Begin

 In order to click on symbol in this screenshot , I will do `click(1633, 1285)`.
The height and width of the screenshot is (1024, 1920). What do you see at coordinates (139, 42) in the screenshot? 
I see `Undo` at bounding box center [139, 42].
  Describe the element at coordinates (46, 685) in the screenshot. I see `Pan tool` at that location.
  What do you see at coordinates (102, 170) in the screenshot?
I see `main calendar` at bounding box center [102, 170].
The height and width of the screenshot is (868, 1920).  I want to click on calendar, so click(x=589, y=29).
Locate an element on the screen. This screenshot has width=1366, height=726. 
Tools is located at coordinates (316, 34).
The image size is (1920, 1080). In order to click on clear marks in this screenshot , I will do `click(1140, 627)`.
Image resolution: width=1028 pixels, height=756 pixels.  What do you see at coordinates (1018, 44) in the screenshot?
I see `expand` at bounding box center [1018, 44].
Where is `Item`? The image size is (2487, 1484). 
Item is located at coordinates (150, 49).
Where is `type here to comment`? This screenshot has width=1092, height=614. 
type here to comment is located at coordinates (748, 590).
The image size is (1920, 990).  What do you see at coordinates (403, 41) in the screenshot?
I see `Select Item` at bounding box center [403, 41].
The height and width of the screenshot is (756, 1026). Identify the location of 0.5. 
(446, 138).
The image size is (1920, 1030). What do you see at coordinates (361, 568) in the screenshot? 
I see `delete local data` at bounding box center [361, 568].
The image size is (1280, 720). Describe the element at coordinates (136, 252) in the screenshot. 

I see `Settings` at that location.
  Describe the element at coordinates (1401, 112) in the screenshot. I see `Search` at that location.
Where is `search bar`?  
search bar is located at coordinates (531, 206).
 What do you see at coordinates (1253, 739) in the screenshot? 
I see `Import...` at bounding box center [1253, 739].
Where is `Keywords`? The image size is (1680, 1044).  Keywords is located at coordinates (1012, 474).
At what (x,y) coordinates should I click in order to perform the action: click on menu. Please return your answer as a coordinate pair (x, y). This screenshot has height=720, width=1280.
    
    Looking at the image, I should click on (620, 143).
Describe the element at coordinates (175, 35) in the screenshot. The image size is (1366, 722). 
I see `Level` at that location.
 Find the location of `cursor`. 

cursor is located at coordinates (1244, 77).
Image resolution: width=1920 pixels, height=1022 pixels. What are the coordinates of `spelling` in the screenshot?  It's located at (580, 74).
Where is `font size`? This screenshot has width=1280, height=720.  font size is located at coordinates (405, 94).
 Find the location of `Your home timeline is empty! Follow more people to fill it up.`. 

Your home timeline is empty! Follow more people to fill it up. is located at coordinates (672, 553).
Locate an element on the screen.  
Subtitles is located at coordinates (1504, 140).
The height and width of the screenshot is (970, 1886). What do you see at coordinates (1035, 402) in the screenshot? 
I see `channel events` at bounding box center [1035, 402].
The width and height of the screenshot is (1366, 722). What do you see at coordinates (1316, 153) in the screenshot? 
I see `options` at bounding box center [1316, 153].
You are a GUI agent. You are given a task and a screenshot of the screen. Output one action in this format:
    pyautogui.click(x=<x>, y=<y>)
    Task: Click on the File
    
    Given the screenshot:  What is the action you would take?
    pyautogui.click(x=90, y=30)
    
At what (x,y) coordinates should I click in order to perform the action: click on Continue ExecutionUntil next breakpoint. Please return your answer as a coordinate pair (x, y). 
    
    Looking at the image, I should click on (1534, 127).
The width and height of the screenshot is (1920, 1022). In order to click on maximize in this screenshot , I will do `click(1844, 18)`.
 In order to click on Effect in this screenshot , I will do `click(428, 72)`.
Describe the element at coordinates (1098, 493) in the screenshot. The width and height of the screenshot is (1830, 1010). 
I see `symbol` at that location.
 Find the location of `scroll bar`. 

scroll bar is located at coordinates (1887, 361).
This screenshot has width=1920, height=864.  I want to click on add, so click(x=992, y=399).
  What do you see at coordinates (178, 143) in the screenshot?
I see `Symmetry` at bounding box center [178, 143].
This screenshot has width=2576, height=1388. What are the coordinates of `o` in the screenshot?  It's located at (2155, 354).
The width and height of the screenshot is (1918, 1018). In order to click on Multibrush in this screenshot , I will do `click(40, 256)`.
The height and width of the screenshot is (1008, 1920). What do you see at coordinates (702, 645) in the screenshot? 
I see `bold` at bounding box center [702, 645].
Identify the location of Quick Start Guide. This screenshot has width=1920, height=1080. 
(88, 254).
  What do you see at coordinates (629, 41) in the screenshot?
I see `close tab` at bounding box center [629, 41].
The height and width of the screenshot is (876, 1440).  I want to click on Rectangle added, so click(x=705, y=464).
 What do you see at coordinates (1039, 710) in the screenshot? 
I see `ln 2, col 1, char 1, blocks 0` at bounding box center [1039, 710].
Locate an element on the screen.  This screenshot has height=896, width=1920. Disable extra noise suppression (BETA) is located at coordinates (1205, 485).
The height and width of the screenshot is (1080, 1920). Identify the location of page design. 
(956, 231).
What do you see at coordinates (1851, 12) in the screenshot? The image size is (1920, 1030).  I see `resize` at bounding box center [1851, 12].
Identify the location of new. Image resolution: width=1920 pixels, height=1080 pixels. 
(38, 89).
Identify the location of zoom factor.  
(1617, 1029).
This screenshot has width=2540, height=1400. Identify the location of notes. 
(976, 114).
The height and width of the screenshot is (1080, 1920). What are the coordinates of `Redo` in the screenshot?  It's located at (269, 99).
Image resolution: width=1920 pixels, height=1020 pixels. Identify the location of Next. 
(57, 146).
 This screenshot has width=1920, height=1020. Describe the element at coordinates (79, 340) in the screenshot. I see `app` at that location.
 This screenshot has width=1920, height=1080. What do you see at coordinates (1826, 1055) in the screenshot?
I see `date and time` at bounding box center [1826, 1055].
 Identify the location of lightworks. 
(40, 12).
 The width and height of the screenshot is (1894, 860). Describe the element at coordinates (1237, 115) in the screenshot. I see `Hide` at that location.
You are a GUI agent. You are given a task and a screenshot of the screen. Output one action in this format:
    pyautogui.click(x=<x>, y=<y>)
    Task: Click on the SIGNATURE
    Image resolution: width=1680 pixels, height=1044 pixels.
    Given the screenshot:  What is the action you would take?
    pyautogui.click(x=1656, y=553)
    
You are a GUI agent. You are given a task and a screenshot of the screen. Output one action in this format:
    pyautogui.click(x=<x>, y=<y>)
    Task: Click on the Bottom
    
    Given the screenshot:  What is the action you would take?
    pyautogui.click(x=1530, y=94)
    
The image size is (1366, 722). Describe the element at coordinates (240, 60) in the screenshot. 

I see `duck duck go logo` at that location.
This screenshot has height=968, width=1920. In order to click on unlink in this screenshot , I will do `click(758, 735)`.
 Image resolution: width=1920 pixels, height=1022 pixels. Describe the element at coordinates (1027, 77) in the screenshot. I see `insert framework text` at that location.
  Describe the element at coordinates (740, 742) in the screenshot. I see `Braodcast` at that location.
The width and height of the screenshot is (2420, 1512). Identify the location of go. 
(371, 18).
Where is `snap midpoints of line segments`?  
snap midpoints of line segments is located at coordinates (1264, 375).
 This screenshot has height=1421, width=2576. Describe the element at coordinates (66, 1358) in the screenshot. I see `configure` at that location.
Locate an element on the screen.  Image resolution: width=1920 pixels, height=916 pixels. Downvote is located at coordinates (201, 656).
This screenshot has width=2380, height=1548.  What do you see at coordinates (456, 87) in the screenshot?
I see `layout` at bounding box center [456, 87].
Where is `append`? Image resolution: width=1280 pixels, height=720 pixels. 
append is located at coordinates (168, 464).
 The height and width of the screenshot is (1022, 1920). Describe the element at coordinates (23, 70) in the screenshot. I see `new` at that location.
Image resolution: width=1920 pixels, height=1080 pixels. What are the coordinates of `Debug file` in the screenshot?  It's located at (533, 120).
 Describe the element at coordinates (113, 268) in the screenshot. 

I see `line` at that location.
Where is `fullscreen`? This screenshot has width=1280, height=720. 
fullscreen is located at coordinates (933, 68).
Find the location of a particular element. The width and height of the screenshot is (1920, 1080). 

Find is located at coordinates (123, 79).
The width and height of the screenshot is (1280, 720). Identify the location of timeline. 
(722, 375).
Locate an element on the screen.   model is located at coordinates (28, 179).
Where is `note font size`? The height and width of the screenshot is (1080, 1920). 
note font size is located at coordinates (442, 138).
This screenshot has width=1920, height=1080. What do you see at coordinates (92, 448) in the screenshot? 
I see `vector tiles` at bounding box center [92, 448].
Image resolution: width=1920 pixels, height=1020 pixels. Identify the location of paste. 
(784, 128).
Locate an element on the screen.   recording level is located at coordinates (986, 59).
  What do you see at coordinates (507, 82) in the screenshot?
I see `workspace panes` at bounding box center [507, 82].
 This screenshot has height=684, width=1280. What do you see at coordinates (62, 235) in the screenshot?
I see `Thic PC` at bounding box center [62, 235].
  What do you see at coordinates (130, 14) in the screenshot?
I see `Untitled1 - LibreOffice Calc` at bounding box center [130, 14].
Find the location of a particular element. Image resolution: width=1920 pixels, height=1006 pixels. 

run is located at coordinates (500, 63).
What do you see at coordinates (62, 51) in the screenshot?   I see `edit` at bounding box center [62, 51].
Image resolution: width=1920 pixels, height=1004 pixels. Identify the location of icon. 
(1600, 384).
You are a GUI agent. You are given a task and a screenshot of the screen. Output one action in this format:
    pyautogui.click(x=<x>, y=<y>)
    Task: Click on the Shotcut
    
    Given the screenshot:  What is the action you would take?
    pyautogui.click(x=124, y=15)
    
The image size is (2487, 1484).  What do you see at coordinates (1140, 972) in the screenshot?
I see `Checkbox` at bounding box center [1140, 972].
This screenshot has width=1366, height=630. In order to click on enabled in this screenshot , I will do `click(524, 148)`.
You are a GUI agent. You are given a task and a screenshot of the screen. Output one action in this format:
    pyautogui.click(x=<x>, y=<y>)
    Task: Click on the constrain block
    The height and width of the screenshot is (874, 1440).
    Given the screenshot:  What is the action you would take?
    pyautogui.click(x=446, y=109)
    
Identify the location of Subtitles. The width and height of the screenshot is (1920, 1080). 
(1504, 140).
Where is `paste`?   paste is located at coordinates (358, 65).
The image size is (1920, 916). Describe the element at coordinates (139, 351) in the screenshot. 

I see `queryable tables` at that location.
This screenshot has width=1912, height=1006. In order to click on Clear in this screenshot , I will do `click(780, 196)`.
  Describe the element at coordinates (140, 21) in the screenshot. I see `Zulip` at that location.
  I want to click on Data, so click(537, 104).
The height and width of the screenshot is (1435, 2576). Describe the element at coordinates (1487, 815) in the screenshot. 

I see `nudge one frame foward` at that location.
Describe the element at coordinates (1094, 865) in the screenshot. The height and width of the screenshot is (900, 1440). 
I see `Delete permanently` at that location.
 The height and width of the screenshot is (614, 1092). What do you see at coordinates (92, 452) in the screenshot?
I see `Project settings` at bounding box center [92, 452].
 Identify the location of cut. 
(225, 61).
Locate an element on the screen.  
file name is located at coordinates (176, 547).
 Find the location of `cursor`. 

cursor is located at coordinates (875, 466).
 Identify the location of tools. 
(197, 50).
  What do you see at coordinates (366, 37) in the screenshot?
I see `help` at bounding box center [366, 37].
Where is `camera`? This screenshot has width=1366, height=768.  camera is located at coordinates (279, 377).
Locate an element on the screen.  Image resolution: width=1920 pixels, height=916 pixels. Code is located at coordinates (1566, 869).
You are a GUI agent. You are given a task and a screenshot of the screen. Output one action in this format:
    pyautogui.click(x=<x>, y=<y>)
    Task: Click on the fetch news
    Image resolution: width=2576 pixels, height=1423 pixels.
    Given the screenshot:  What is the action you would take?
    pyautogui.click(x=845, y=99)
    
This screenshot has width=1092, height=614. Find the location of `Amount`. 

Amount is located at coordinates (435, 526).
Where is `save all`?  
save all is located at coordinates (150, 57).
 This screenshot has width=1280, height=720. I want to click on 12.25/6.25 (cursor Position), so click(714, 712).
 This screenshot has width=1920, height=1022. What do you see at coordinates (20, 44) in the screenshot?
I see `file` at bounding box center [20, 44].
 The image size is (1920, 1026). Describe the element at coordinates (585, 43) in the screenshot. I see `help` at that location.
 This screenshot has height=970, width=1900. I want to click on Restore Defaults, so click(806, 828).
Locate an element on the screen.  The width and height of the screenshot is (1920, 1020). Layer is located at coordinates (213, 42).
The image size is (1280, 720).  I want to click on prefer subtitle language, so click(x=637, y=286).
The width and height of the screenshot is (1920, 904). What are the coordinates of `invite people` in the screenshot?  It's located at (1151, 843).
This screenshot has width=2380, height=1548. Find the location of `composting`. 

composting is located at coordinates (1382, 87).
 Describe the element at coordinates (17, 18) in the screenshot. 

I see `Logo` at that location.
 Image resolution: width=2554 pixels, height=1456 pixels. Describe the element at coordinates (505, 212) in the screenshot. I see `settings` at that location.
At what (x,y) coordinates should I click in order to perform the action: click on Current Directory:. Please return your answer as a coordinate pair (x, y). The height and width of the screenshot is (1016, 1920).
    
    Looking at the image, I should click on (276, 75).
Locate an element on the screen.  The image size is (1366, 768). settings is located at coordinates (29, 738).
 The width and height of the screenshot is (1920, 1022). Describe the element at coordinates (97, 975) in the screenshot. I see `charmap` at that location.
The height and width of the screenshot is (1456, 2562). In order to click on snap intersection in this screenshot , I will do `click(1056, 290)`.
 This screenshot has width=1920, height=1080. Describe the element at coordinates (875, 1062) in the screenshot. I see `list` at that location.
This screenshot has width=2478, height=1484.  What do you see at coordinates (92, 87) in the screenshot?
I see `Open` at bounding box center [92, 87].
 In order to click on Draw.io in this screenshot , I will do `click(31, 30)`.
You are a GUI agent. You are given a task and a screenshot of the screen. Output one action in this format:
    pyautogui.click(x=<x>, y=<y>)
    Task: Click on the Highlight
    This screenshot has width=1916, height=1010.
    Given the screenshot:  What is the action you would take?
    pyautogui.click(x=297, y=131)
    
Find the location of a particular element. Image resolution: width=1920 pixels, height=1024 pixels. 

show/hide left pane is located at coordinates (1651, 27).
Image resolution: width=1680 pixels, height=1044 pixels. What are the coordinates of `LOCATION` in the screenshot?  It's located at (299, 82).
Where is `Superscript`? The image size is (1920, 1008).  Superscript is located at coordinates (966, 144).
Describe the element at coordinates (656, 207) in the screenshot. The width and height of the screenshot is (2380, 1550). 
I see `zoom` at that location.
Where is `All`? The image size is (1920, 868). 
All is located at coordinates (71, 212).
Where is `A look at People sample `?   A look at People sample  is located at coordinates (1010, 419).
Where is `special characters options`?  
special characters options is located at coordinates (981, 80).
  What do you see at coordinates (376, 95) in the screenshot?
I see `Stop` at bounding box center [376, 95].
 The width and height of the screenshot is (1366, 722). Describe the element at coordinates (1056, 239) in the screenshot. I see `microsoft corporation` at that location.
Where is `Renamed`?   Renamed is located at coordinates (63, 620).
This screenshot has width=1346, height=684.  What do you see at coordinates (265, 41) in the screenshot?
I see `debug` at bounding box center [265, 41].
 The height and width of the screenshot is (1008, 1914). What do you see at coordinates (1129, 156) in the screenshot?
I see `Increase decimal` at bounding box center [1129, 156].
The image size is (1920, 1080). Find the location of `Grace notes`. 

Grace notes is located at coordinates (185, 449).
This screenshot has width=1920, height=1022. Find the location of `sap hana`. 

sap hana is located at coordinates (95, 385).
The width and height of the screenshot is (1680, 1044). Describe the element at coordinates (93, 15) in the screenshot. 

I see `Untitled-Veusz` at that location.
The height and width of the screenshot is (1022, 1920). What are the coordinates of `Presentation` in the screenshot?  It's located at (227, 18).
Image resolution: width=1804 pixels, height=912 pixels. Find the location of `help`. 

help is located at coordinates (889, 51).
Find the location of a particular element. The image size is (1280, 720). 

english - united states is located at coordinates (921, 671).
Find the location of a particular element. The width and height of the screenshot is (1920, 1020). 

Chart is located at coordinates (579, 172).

End

§ **What the task requires**
Rewrite the lines of the material starting at the one containing "Describe the element at coordinates (1098, 493)" and ending at the one containing "This screenshot has width=2576, height=1388.", swapping "Find the location of" for "Where is" and leaving everything else unchanged.

§ **Result for this exercise**
Describe the element at coordinates (1098, 493) in the screenshot. The width and height of the screenshot is (1830, 1010). 
I see `symbol` at that location.
 Where is `scroll bar`. 

scroll bar is located at coordinates (1887, 361).
This screenshot has width=1920, height=864.  I want to click on add, so click(x=992, y=399).
  What do you see at coordinates (178, 143) in the screenshot?
I see `Symmetry` at bounding box center [178, 143].
This screenshot has width=2576, height=1388. What are the coordinates of `o` in the screenshot?  It's located at (2155, 354).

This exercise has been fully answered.